Jika Anda mengetahui dtypes dari array Anda, maka Anda dapat langsung menghitung jumlah byte yang diperlukan untuk menyimpan data Anda + beberapa untuk objek Python itu sendiri. Atribut numpyarray yang berguna adalah nbytes. Anda bisa mendapatkan jumlah byte dari array di panda DataFramedengan melakukan

nbytes = sum(block.values.nbytes for block in df.blocks.values())
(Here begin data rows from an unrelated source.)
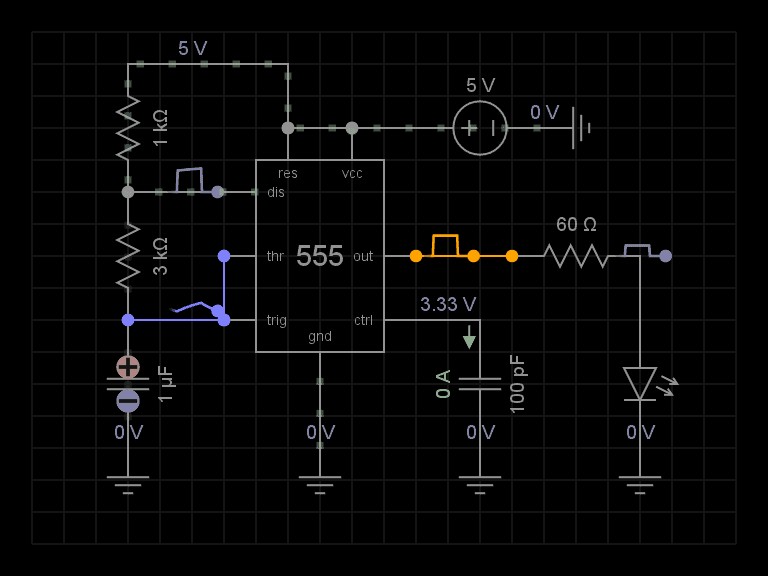This screenshot has height=576, width=768.
Task: Select the 100 pF capacitor
Action: [x=480, y=384]
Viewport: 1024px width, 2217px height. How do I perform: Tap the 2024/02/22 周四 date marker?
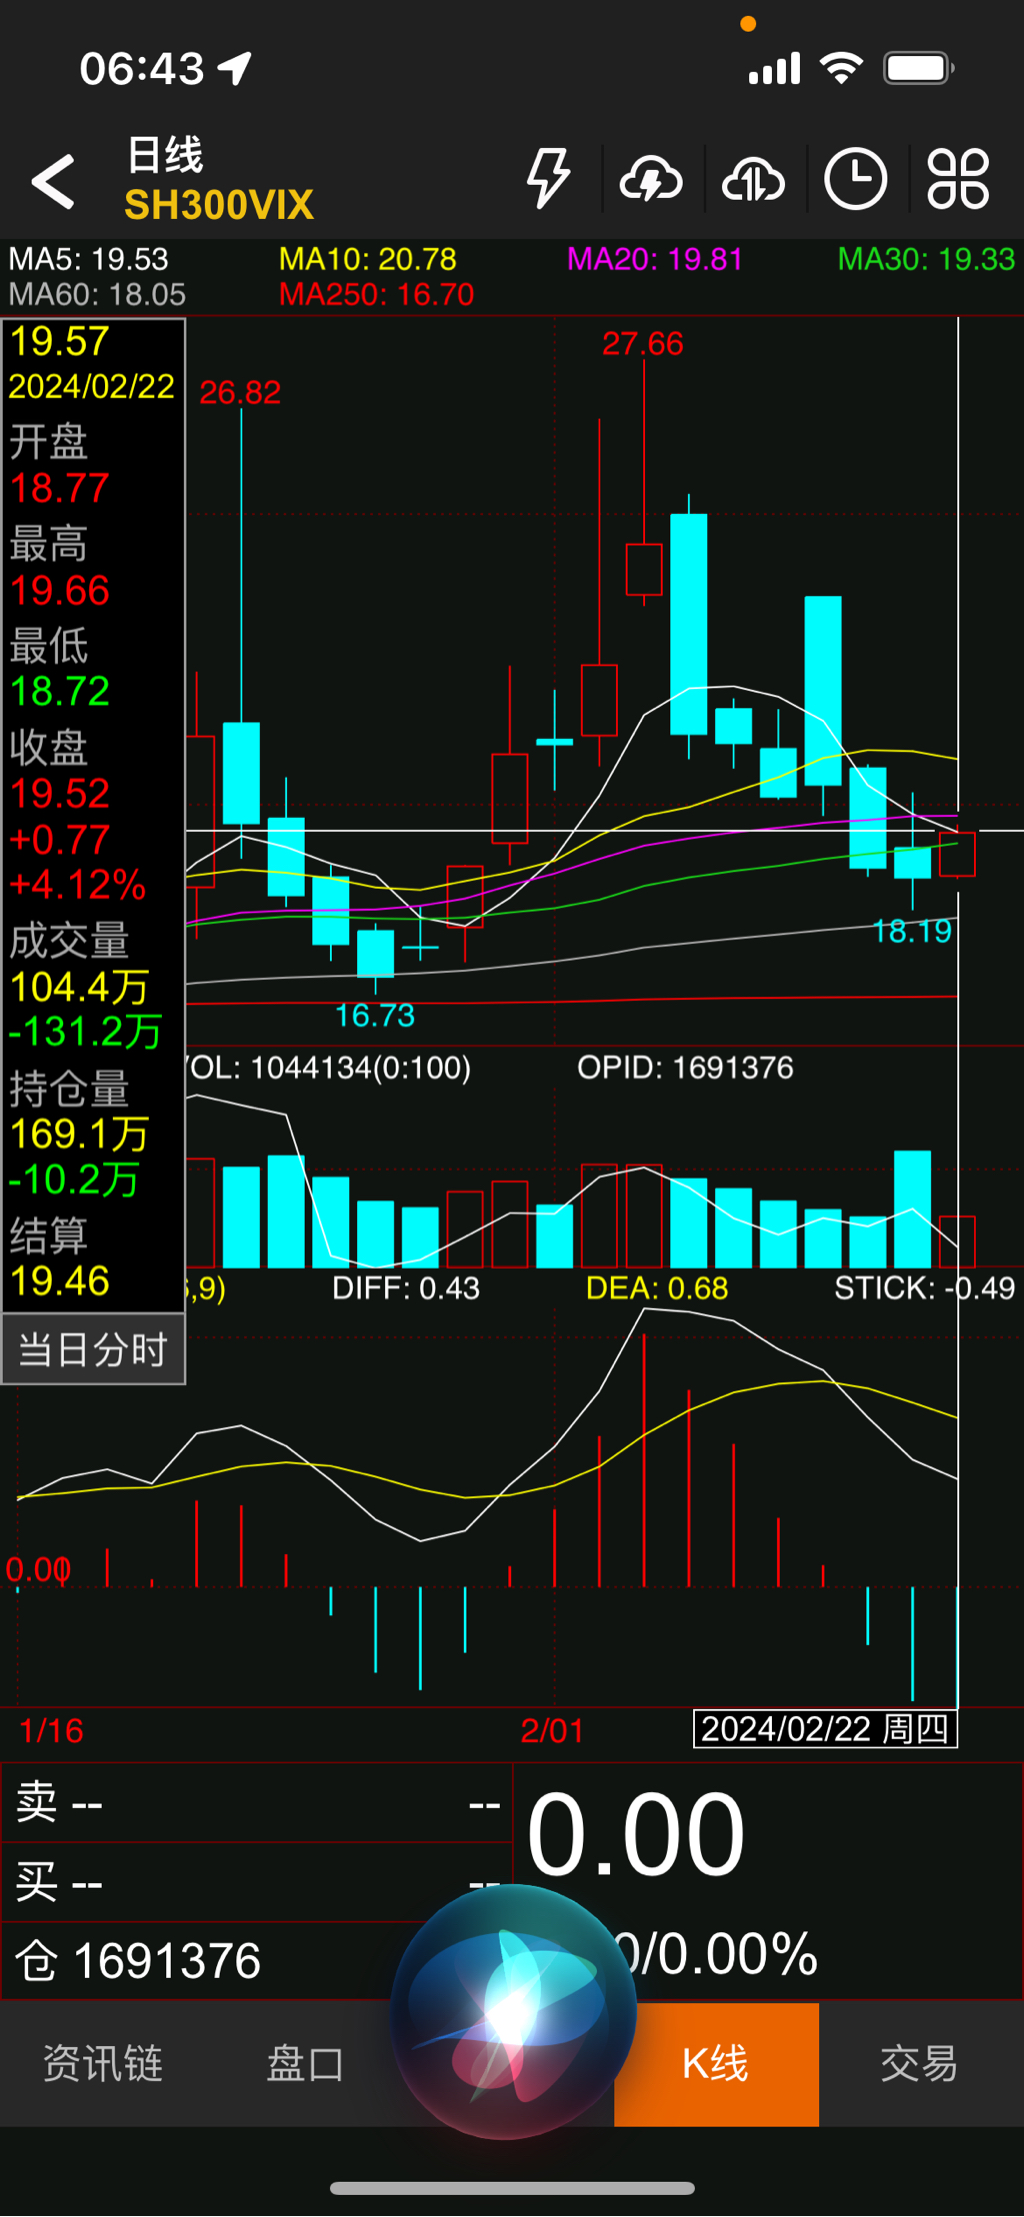(x=825, y=1729)

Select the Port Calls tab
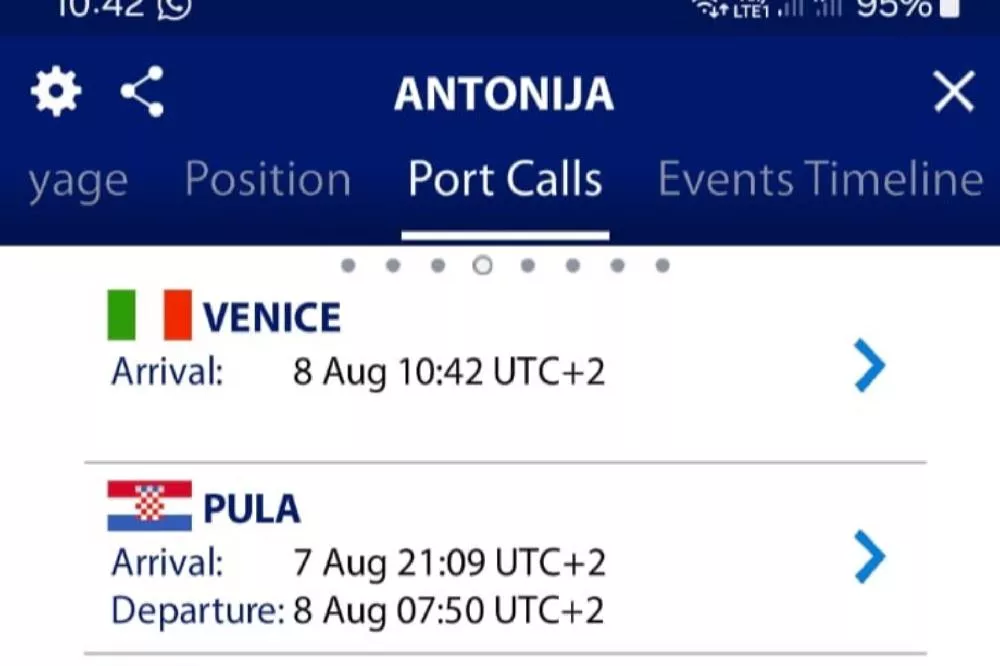point(505,180)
objectdtype array menyimpan 8 byte per objek (array dtype objek menyimpan pointer ke buram PyObject), jadi jika Anda memiliki string di csv Anda, Anda perlu memperhitungkan yang read_csvakan mengubahnya menjadi objectarray dtype dan menyesuaikan perhitungan Anda.

EDIT:

Lihat numpyhalaman jenis skalar untuk lebih jelasnya di object dtype. Karena hanya referensi yang disimpan, Anda juga perlu mempertimbangkan ukuran objek dalam array. Seperti yang dikatakan halaman itu, array objek agak mirip dengan listobjek Python .
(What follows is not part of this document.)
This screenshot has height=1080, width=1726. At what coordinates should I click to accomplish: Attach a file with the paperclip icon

Terima kasih Phillip! Hanya untuk memperjelas - untuk sebuah string kita membutuhkan 8 byte sebagai pointer ke objek string, ditambah objek string yang sebenarnya?
Anne

1
Ya, untuk semua tipe objek Anda memerlukan pointer 8 byte + ukuran (objek)
Viktor Kerkez

1
Sarankan df.blocks.values ​​() Sepertinya df.blocks sekarang menjadi dict
MRocklin

8

Ya ada. Panda akan menyimpan data Anda dalam ndarraystruktur numpy 2 dimensi yang mengelompokkannya berdasarkan dtypes. ndarraypada dasarnya adalah larik data C mentah dengan header kecil. Jadi Anda bisa memperkirakan ukurannya hanya dengan mengalikan ukuran dtypeisinya dengan dimensi array.
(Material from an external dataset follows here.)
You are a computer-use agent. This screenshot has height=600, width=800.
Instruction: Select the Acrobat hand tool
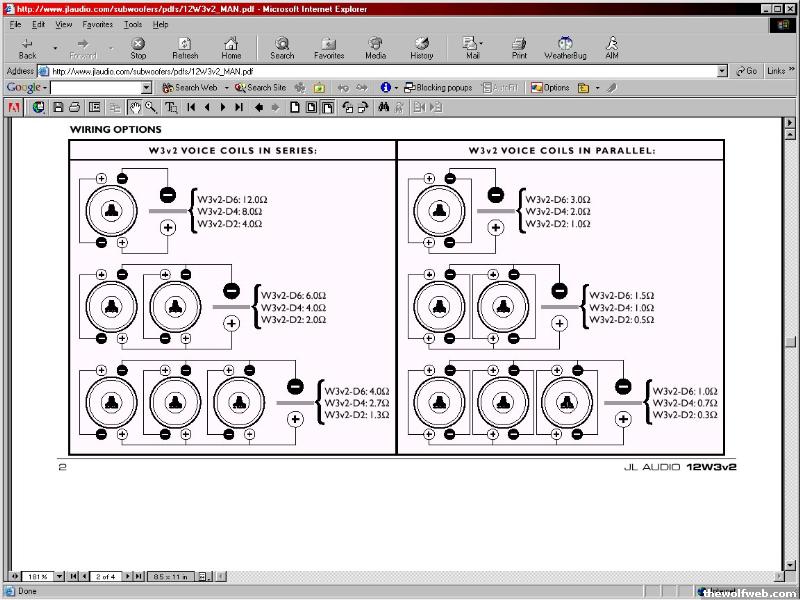tap(134, 107)
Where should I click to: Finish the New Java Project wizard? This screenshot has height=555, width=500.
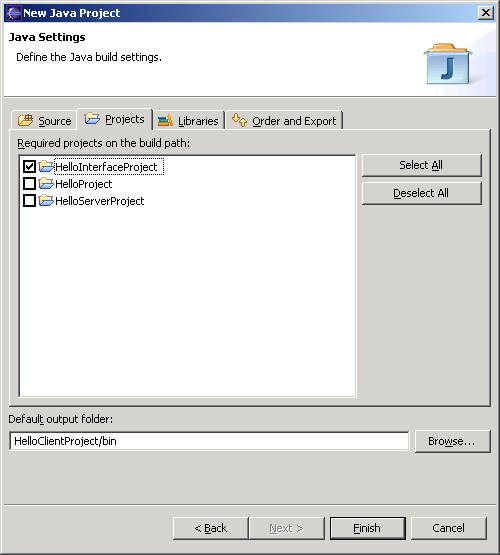[x=367, y=528]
Misalnya: jika Anda memiliki 1000 baris dengan 2 np.int32dan 5 np.float64kolom, DataFrame Anda akan memiliki satu np.int32array 2x1000 dan satu np.float64array 5x1000 yaitu:

4bytes * 2 * 1000 + 8bytes * 5 * 1000 = 48000 bytes


@AndyHayden Apa maksud Anda biaya konstruksi? Ukuran instance DataFrame?
Phillip Cloud

Terima kasih Victor! @Andy - Adakah yang tahu seberapa besar biaya konstruksi?
Anne

Ini tidak termasuk, tetapi pandasmemiliki implementasi yang sangat efisien read_tabledi Cython (ini jauh lebih baik daripada numpy loadtxt) jadi saya berasumsi bahwa itu mem-parser dan menyimpan data langsung ke file ndarray.
Viktor Kerkez

@PhillipCloud Anda harus membuatnya, yang membutuhkan memori .. Sepertinya saya ingat dua kali ukuran yang disebutkan? ...
Andy Hayden

6

Ini saya percaya ini memberikan ukuran dalam memori objek apa pun di python. Bagian dalam perlu diperiksa terkait dengan panda dan numpy

>>> import sys
#assuming the dataframe to be df 
>>> sys.getsizeof(df) 
59542497
Dengan menggunakan situs kami, Anda mengakui telah membaca dan memahami Kebijakan Cookie dan Kebijakan Privasi kami.
Licensed under cc by-sa 3.0 with attribution required.